Ghassan Atiga, Vice President and Senior Relationship Manager: Corporate Finance at Bank ABC, highlighted the bank’s dedication towards the clean energy transition and decarbonization in its global market coverage, including Libya, which is a part of the bank’s sustainability strategy. Atiga proposed to hold a focused roundtable discussion with local and regional stakeholders to explore the possibilities of getting involved in the renewable energy opportunities in an orderly fashion, considering the ongoing political transition in Libya. He noted that this is still affecting international appetite to directly finance projects in the country. Despite this, Bank ABC emphasized its commitment to the Libyan market and the energy sector, offering a range of solutions for international partners and suppliers looking to do business in the country.

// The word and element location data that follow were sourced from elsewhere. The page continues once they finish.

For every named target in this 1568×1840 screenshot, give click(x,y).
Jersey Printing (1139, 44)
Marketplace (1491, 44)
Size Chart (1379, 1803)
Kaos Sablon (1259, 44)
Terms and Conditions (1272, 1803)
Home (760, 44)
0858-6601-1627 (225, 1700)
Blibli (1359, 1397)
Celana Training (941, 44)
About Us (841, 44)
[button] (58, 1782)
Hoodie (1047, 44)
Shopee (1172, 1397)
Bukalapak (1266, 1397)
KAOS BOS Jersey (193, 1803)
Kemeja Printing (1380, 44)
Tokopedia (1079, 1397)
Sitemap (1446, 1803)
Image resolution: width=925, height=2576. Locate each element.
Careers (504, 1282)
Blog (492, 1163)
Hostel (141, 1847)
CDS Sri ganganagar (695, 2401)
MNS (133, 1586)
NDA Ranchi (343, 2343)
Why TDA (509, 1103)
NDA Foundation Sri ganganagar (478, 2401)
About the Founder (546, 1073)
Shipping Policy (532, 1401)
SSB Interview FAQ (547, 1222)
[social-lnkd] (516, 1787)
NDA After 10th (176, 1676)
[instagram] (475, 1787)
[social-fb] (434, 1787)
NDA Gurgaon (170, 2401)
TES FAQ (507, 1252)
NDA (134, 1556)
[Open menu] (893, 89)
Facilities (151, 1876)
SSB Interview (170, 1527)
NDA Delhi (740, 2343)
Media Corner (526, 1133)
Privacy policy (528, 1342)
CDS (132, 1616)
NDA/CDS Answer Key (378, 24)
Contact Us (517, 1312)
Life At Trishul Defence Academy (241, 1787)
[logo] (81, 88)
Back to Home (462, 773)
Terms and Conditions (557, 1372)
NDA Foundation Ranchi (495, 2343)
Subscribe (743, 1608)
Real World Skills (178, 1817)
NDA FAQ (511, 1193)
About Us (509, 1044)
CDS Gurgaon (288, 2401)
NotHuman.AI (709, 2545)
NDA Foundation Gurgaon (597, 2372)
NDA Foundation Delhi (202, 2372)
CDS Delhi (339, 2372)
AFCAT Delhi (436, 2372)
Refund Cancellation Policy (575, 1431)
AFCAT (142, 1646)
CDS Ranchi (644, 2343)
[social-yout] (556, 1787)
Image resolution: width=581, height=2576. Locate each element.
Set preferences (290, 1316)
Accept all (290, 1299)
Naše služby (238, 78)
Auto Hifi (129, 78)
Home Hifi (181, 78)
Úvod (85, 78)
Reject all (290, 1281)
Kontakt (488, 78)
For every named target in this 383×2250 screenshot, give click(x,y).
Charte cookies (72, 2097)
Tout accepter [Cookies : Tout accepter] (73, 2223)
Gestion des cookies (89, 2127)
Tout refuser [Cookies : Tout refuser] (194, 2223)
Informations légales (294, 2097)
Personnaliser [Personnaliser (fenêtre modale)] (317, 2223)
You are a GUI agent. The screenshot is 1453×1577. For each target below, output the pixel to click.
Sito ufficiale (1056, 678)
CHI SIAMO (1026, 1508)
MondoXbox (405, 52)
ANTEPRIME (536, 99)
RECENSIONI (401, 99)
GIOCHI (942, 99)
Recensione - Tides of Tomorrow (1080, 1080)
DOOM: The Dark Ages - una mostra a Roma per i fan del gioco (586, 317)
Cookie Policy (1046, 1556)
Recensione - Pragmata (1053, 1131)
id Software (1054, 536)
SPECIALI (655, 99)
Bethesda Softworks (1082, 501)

Adding to these remarks, Basem Hassan, Owner of Principles Insurance Consultancy Services, stated that, “I think it’s essential now for the Renewable Energy Authority to have insurance policies for them to implement. They will be dealing with different parties, they will have partners, they will have mentors, they will have contractors who will be involved in the construction phase.”
Libya’s planned solar projects align with the government’s National Strategy for Renewable Energy and Energy Efficiency, which outlines plans to achieve 4 GW of combined solar and wind capacity by 2035.